— INSTRUCTIONS FOR THE TASK —
Copy each line of the records below that mentions the word "computer".

(Items from a data source)
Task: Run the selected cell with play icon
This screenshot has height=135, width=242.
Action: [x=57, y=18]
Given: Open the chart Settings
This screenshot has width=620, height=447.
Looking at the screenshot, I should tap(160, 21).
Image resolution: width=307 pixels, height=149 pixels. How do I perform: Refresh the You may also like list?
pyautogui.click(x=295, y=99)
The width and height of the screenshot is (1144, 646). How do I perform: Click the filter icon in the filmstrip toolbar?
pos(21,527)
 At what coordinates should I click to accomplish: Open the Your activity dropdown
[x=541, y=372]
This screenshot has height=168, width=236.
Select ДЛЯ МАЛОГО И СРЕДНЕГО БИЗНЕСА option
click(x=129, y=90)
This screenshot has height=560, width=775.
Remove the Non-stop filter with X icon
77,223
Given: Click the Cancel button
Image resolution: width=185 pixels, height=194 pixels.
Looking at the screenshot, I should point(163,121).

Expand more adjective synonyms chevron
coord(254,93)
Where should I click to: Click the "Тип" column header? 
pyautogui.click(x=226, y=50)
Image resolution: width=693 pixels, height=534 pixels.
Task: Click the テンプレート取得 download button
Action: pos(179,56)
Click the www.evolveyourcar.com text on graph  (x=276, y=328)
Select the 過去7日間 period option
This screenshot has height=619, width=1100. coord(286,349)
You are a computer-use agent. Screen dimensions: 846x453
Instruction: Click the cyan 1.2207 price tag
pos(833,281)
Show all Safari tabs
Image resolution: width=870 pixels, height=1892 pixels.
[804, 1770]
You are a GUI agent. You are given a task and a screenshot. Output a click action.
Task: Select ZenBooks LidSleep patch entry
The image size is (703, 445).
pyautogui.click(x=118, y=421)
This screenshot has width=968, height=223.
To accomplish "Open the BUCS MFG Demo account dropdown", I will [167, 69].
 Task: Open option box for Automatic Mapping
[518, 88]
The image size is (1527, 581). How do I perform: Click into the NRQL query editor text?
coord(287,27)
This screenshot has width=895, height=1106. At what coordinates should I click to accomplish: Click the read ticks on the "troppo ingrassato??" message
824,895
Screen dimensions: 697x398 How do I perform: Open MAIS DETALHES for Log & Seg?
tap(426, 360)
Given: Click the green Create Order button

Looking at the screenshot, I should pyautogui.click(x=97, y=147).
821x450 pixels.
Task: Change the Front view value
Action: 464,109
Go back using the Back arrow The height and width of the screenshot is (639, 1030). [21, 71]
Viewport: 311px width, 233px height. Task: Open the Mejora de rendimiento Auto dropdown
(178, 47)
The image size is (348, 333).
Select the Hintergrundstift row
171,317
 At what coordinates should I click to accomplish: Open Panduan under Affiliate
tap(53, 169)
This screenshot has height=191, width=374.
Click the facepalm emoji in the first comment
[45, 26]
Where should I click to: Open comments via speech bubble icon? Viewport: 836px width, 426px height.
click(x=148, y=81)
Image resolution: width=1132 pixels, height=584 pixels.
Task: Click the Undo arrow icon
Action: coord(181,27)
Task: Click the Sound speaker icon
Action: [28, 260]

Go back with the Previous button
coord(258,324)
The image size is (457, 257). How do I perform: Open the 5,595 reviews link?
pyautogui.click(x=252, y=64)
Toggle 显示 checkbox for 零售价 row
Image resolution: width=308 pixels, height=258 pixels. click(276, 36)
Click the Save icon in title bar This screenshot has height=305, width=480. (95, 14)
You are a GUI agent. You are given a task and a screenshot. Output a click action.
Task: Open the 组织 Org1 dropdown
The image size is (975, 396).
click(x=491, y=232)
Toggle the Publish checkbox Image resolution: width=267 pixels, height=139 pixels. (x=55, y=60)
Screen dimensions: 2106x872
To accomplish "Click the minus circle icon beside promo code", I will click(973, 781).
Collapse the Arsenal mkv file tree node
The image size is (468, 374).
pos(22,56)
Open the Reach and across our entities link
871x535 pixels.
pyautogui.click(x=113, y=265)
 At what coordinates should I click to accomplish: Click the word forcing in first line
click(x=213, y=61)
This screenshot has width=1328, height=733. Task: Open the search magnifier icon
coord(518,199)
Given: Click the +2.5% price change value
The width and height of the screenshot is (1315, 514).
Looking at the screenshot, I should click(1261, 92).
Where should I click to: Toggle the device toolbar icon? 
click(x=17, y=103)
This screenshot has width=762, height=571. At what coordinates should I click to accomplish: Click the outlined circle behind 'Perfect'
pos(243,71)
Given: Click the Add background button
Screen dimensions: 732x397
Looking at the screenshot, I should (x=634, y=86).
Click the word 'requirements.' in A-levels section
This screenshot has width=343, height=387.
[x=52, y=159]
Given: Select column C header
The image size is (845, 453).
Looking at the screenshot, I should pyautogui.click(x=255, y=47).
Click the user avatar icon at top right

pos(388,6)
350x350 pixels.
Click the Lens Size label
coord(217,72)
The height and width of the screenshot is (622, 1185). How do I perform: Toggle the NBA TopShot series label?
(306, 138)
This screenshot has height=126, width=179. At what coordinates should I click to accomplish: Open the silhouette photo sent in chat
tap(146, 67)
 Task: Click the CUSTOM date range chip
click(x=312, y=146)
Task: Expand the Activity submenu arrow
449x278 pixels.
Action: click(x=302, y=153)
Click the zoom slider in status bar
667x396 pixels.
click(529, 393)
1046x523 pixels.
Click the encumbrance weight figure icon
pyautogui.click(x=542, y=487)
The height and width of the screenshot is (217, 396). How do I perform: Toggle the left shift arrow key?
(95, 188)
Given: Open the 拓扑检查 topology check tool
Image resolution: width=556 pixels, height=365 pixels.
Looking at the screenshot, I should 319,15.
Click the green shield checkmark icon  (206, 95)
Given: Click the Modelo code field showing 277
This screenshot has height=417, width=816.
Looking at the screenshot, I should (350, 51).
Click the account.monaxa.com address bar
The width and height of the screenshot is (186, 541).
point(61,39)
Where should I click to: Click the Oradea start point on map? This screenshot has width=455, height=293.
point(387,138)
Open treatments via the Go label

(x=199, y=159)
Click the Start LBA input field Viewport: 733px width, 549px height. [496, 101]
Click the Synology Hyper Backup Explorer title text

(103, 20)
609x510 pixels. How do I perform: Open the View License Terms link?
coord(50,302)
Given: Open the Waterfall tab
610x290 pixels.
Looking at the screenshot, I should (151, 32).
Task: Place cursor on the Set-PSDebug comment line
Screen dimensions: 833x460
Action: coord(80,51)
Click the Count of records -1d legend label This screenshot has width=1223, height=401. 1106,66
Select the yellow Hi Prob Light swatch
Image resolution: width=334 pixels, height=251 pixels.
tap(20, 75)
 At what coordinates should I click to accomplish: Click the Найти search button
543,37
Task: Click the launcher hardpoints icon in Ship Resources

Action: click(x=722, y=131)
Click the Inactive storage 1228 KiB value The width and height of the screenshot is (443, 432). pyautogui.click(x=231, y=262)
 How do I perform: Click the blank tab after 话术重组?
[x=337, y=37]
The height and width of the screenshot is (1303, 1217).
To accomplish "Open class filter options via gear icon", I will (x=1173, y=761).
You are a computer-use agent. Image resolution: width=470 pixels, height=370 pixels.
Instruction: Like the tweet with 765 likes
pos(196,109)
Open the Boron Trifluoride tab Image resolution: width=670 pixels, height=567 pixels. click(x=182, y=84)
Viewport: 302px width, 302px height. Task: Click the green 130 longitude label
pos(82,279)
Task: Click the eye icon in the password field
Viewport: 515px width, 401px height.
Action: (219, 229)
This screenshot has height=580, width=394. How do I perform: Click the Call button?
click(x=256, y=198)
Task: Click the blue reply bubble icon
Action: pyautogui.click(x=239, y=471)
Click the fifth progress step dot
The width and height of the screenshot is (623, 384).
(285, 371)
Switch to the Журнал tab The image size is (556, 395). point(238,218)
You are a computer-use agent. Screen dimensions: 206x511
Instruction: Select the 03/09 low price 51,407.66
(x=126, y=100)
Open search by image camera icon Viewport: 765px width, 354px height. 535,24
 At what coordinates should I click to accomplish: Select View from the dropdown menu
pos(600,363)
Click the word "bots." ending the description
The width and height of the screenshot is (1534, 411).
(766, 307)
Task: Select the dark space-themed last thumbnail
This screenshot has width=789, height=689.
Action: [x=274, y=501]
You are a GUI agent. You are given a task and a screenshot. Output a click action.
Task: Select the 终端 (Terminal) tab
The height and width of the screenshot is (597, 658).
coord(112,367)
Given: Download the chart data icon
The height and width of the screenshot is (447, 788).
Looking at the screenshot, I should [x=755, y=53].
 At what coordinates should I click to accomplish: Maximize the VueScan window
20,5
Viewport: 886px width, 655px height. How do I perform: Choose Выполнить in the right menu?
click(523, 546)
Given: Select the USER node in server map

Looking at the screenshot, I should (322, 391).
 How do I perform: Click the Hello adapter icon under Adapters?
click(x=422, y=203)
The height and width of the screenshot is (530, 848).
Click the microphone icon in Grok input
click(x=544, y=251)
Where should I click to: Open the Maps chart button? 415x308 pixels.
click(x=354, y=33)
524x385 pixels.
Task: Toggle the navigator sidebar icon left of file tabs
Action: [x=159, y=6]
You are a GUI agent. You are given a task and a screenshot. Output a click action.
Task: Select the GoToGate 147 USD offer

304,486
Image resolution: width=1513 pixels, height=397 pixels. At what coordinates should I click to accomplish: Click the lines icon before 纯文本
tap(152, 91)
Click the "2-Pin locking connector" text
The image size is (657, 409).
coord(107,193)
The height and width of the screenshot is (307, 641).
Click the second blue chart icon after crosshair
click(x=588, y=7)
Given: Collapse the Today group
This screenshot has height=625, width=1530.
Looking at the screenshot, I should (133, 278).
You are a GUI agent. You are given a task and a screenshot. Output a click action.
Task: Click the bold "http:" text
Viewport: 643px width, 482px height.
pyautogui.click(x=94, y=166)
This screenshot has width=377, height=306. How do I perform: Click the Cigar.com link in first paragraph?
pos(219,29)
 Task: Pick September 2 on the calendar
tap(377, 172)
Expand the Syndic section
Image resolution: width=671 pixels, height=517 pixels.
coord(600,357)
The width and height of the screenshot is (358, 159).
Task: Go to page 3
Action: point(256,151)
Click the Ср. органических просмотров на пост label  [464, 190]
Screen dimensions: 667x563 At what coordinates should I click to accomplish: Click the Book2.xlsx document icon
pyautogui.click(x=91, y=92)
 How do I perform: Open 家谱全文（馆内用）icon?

— TASK RESPONSE —
You are a computer-use agent. Screen dimensions: 846x453
You are a computer-use agent. Image resolution: width=470 pixels, height=370 pixels.
You are a computer-use agent. Screen dimensions: 206x511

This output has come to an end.